Additional datasets from the 10x Genomics Visium platform are also available in the TENxVisiumData package (developed by Helena Crowell).

Datasets

The package currently contains the following datasets:

  • Visium_humanDLPFC (10x Genomics Visium): A single sample (sample 151673) of human brain dorsolateral prefrontal cortex (DLPFC) in the human brain, measured using the 10x Genomics Visium platform. This is a subset of the full dataset containing 12 samples from 3 neurotypical donors, published by Maynard and Collado-Torres et al. (2021). The full dataset is available from the spatialLIBD Bioconductor package.

  • Visium_mouseCoronal (10x Genomics Visium): A single coronal section from the mouse brain, spanning one hemisphere.
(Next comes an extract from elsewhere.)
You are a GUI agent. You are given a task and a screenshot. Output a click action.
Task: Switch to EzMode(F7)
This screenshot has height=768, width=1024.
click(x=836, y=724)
This dataset was previously released by 10x Genomics on their website.

  • seqFISH_mouseEmbryo (seqFISH): A subset of cells (embryo 1, z-slice 2) from a previously published dataset investigating mouse embryogenesis by Lohoff and Ghazanfar et al. (2020), generated using the seqFISH platform. The full dataset is available online.

Install package

The package can be installed from Bioconductor as follows.

BiocManager::install("STexampleData", version = "devel")

Alternatively, the latest version can also be installed from GitHub. For this workshop, we use the latest development version from GitHub.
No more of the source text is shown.